L’ancien Premier ministre grec Kyriakos Mitsotakis devrait remporter les prochaines élections législatives dimanche, selon les sondages.
Le parti Nouvelle Démocratie de Mitsotakis a gagné en mai, avec 20 points d’avance sur le parti de gauche Syriza qui a dirigé la Grèce de 2015 à 2019, mais est tombé juste en deçà de la majorité absolue nécessaire pour gouverner sans former de coalition, provoquant le deuxième vote.
Les sondages d’opinion menés depuis lors montrent que la Nouvelle Démocratie (ND) élargit encore son avance avant le vote de dimanche.
Un sondage réalisé par l’agence de sondage RASS publié le 19 juin place ND à 42,9% contre 17,9% pour Syriza et montre qu’il remporte une majorité confortable de 166 sièges au parlement de 300 sièges.

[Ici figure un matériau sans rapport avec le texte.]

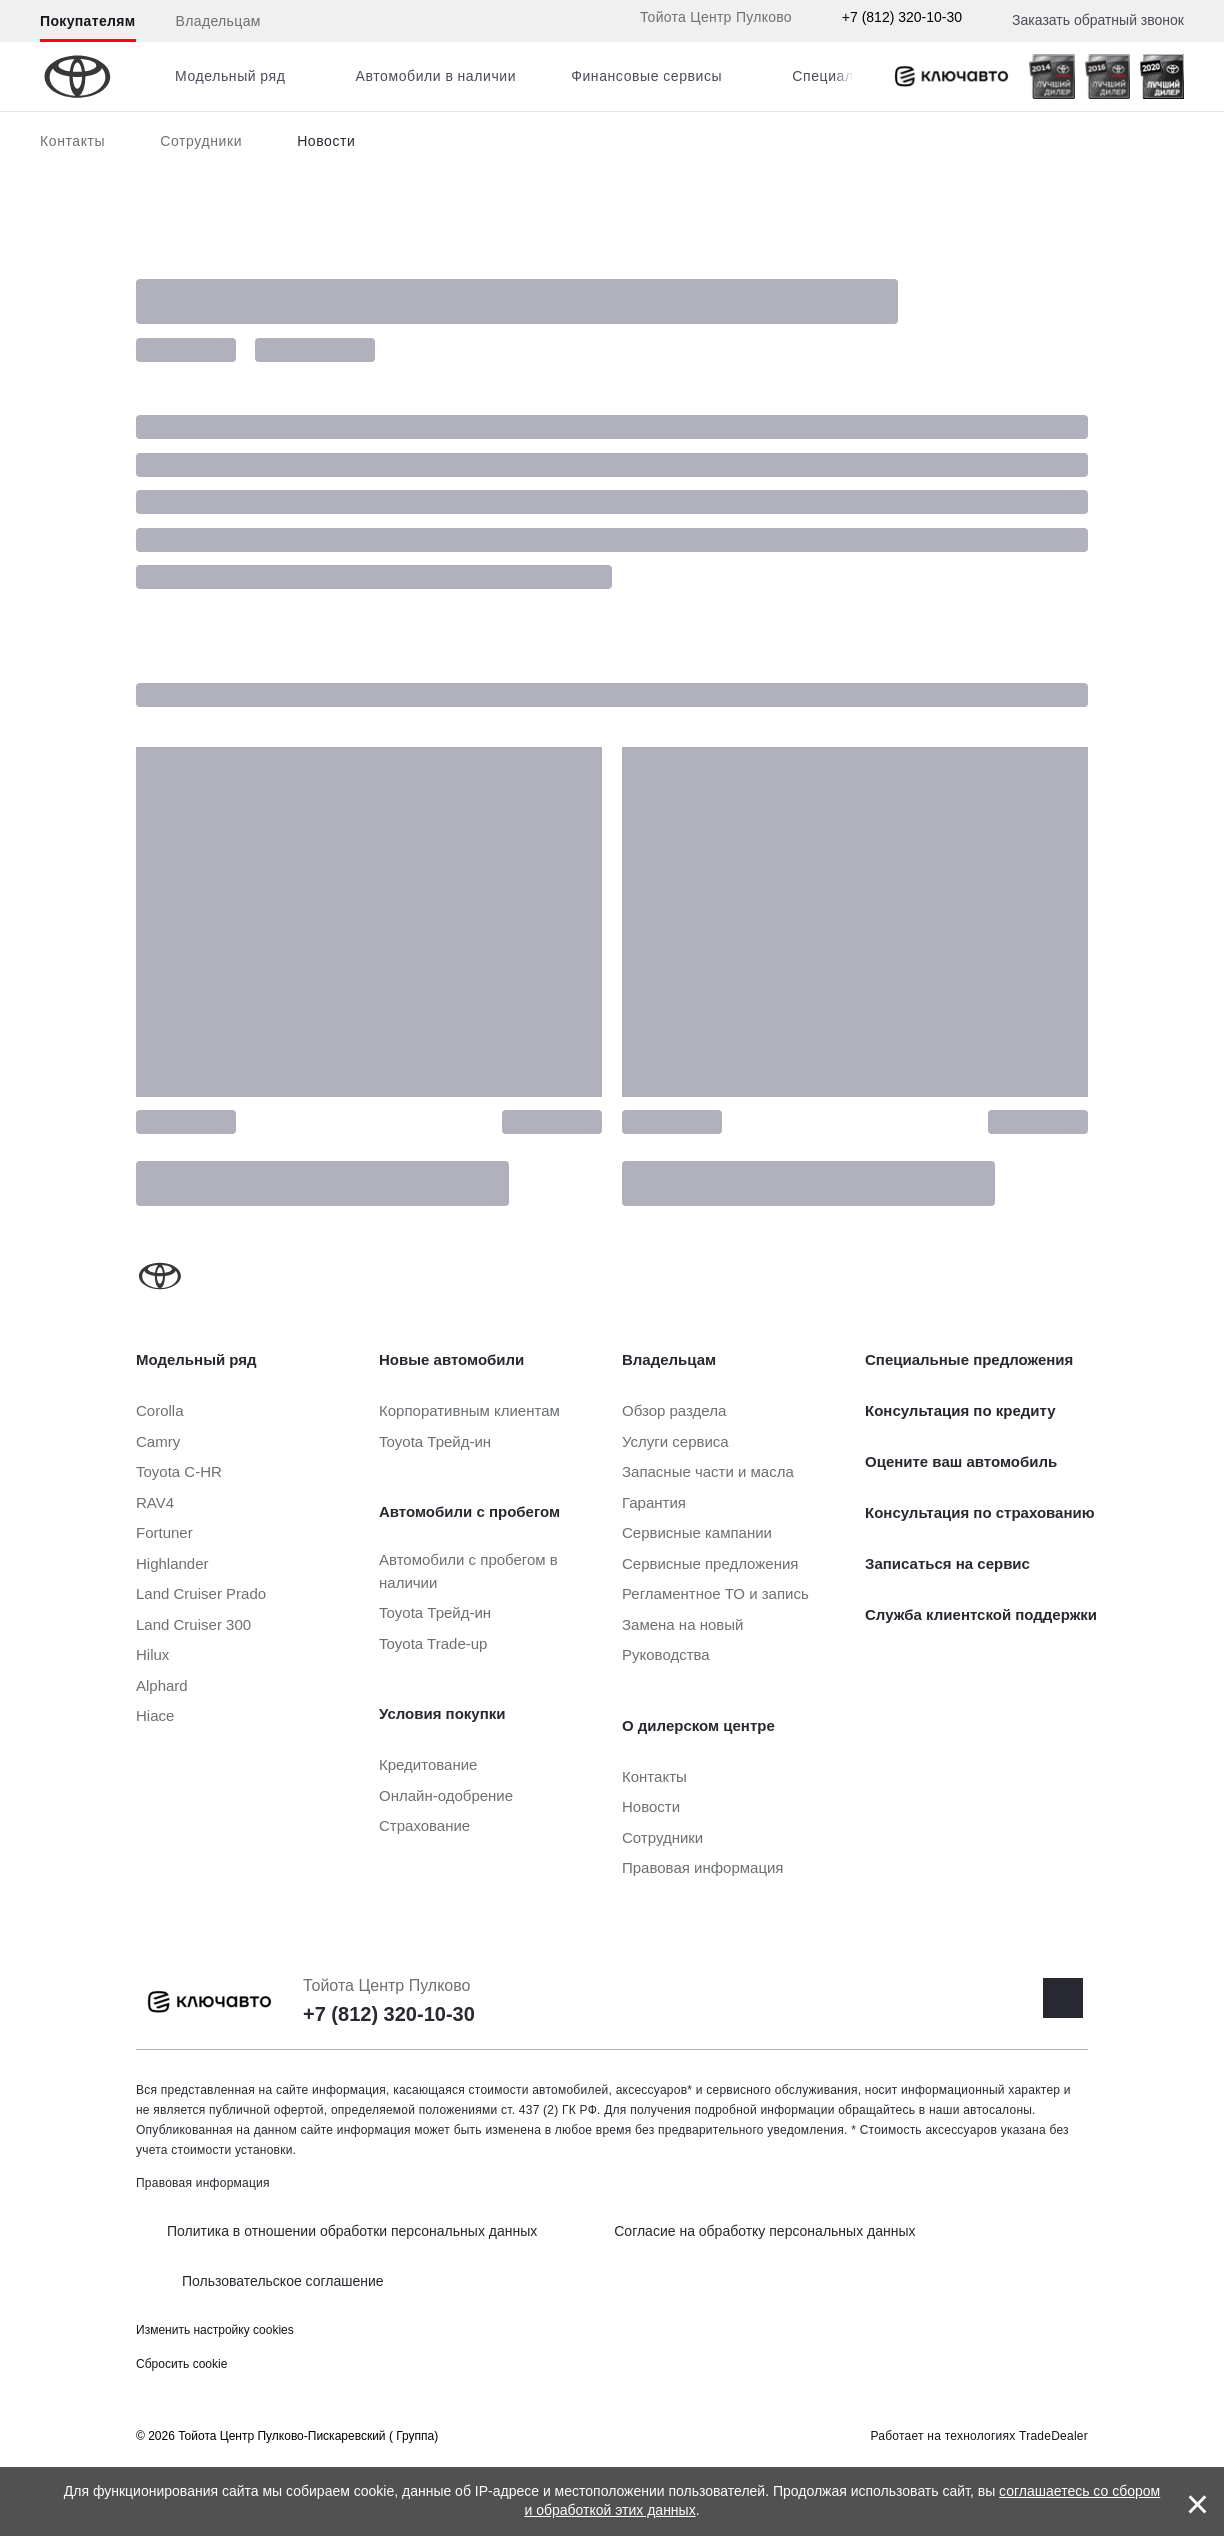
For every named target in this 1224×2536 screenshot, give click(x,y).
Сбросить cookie (181, 2364)
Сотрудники (201, 141)
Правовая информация (203, 2183)
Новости (326, 141)
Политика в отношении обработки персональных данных (352, 2231)
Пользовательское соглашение (283, 2281)
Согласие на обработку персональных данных (764, 2231)
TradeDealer (1053, 2436)
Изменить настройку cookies (215, 2330)
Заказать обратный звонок (1098, 20)
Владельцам (218, 21)
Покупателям (88, 21)
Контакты (72, 141)
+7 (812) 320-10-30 (902, 17)
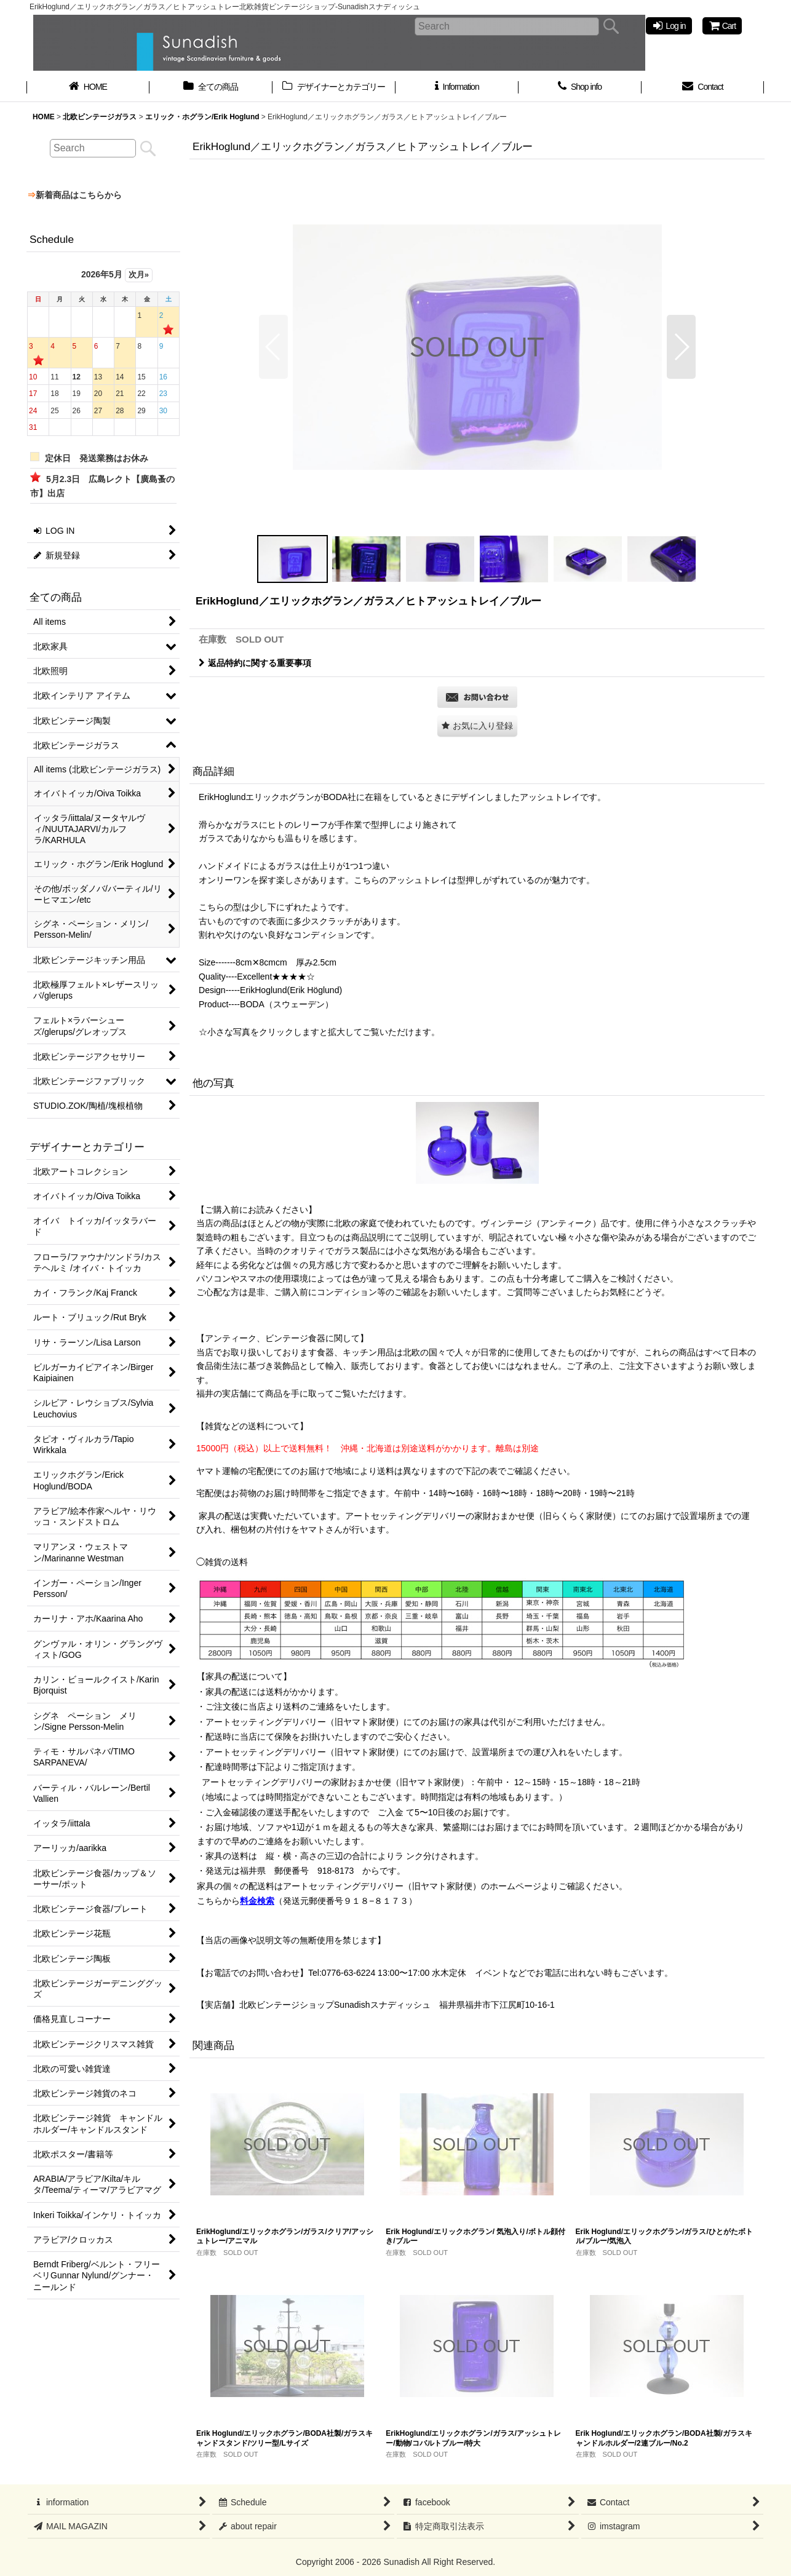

Le parti socialiste PASOK s’est classé troisième avec 12,3%.
Les sondages d’opinion suggèrent que jusqu’à sept partis pourraient entrer au parlement, dont le parti de gauche Plefsi Eleftherias, fondé par l’ancienne députée de Syriza Zoe Konstantopoulou, et un parti d’extrême droite nouvellement créé appelé Spartans.
L’élection de dimanche se tient dans l’ombre d’un naufrage de migrants le 14 juin, au cours duquel des centaines de personnes auraient péri. L’une des pires catastrophes migratoires depuis des années a montré les divisions des parties sur la migration.
Les sondages d’opinion montrent la Nouvelle Démocratie avec plus de 40% des voix, avec Syriza, dirigé par Alexis Tsipras, traînant à environ 20%. Mitsotakis, Premier ministre depuis 2019, a démissionné en faveur d’un Premier ministre par intérim à la suite du vote peu concluant de mai, comme l’exige la constitution.
Les analystes ont déclaré qu’une querelle sur qui était responsable du naufrage a probablement légèrement stimulé Mitsotakis, qui a déchiré son rival Tsipras pour avoir suggéré que la Grèce n’avait pas fait tout ce qu’elle pouvait pour empêcher la catastrophe.
« (Le débat) a aidé la Nouvelle Démocratie parce que la première réaction instinctive de Syriza a été d’exprimer des doutes sur les garde-côtes (et sa gestion), alors que la Nouvelle Démocratie semblait protéger les frontières », a déclaré Apostolos Pistolas, analyste du comportement électoral.
Les sauveteurs ont trouvé 104 survivants, mais jusqu’à 750 personnes auraient été entassées sur le navire délabré qui avait quitté la Libye et se dirigeait vers l’Italie. Le bateau avait été suivi par les garde-côtes grecs avant de couler : les garde-côtes ont déclaré que les occupants avaient refusé toute offre d’aide.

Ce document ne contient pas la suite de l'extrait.